Yes, it sounds like everyone agrees. One of my girls was in a “day program” at 8 years old. The coaches flat out told the girls, ”what happens in the gym stays in the gym,” and “don’t go home and talk to your parents about gym.” Uh, no. Not at 8 years old And really not ever. I know that is not what we are talking about here at all. I thought at the time though that this was very typical of gymnastics programs and that I was being a helicopter parent. I’m glad I’ve had the quasi-anonymity of this board over the years to ask questions. And I’m in agreement with bookworm that it’s important to share these experiences with new parents.
 
I will add that 12-13 year olds are still children too and yes while they should take more ownership in talking with their coaches if they cant there needs to be understanding around that as well.

My kiddo is painfully shy and has a lot of trouble talking to her coaches and telling them when something is wrong. She also tends to take their comments very personally when sometimes they aren't personal. All this to be said I communicate with her coaches a lot. I know it annoys them but to their credit they are pretty accommodating--but I get the general impression they dont really understand why my daughter cant just talk to them about this stuff. And these are good coaches with no ill intent I do trust them. I still work with my kid to speak to her coaches but its an uphill battle.

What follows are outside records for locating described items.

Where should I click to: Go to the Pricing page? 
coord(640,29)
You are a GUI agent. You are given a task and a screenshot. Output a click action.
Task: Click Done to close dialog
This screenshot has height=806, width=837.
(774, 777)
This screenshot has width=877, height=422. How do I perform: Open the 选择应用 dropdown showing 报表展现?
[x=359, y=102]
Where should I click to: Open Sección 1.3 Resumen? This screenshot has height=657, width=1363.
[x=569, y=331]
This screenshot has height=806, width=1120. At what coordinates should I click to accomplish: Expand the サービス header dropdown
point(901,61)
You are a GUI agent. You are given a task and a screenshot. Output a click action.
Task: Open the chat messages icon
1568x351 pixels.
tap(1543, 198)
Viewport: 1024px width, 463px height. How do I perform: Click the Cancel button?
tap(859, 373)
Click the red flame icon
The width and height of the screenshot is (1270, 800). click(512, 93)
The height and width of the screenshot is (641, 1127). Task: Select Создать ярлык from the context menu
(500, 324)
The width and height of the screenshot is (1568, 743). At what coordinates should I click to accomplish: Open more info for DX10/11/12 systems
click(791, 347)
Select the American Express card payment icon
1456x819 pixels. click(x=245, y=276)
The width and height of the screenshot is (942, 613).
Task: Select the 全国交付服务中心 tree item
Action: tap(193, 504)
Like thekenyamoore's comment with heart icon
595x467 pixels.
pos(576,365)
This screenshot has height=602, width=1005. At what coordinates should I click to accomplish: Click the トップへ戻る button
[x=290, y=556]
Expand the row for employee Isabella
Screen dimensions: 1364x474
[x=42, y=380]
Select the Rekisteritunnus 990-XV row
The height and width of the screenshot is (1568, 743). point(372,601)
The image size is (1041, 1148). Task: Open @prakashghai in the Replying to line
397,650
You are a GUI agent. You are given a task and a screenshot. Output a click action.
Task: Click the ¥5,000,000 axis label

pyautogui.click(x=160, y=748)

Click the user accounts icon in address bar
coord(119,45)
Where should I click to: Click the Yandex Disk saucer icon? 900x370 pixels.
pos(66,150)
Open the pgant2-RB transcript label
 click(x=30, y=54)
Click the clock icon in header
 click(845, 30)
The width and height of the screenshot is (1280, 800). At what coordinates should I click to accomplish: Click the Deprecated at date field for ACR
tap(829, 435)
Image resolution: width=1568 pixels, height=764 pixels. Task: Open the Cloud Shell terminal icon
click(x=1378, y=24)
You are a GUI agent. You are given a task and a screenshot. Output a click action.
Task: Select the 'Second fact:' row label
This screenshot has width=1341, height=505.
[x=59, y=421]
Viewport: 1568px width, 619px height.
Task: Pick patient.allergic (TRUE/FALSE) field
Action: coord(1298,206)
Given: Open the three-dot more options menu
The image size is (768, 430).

For the coaches on here don't assume that your older kids are well equipped to just talk to you they still may need help on this life skill. Coaches often mistake the good naturedness of many of these kids as nothing is "wrong" There are lots of girls in my kids group that are scared to tell their coaches when they need help, are hurt, are tired, etc. but think its only my kid because I am the parent that brings it up the most. Its not that they are bad coaches its just that 12-13 year olds are still just kids that are super intimidated by adults and especially coaches whom they desperately want to impress.